> **What you are asked to do**:
Your copy should hold only the lines from the one holding "The image size" through the last line of the records below, both included, each exact and with no pictures.

----- Exercise inputs

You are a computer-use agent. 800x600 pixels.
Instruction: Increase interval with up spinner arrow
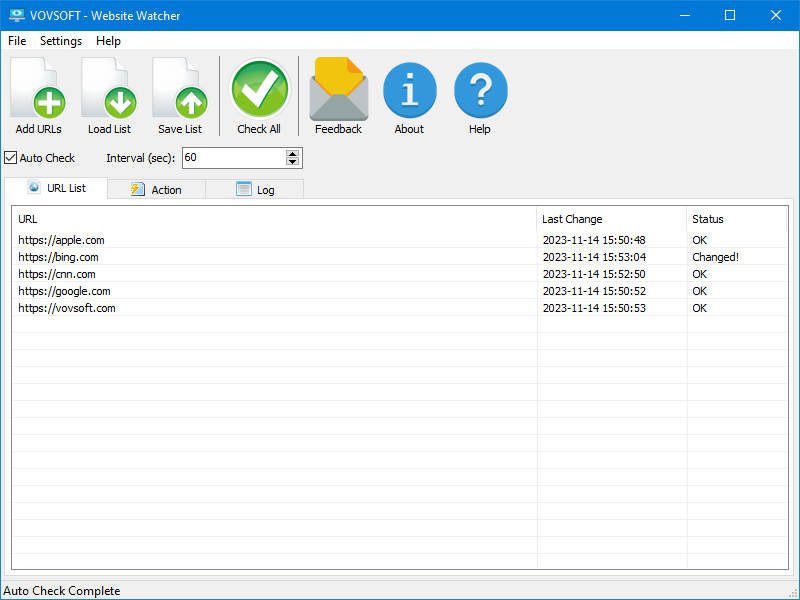[x=292, y=154]
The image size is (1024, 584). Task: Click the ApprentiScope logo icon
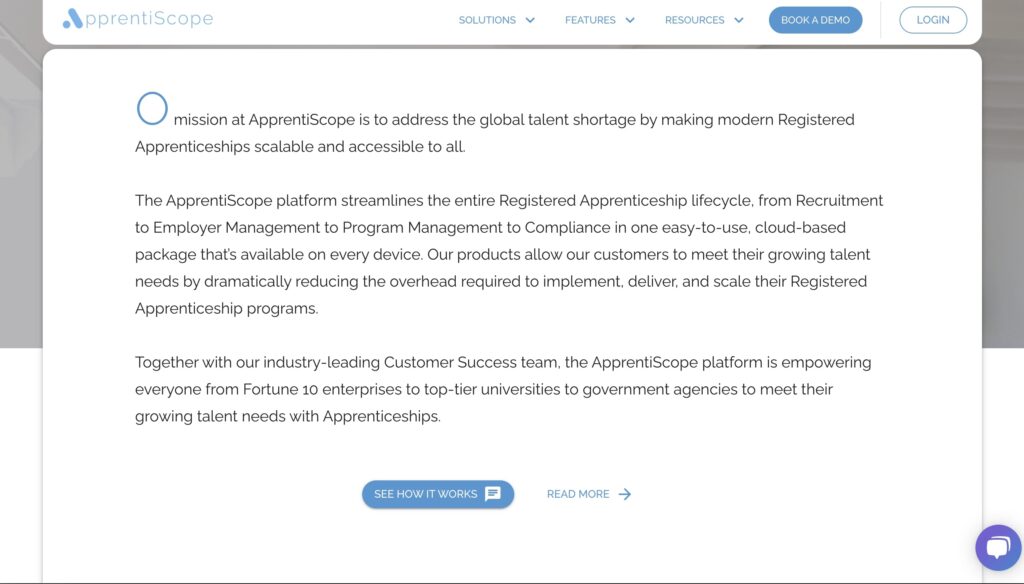(x=72, y=19)

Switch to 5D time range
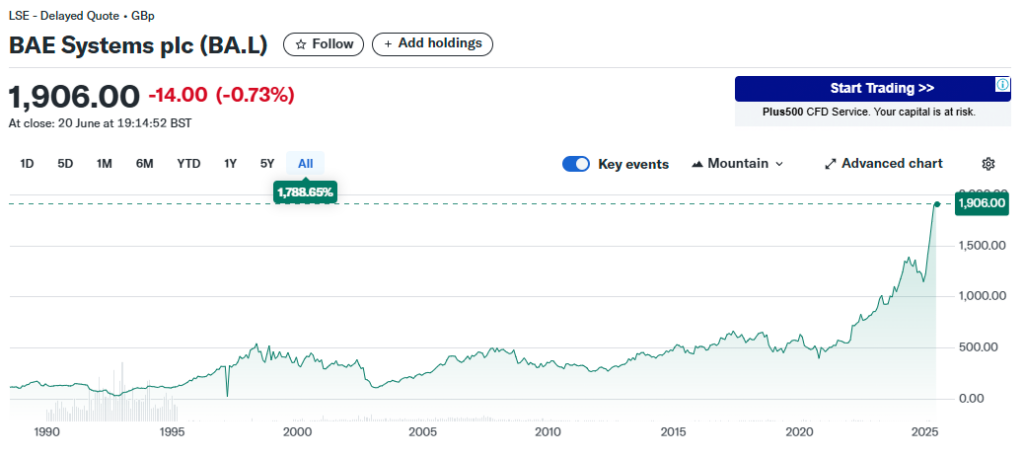(65, 164)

----------

> **Solution below**:
The image size is (1024, 584). Task: Click the ApprentiScope logo icon
(x=72, y=19)

Switch to 5D time range
(65, 164)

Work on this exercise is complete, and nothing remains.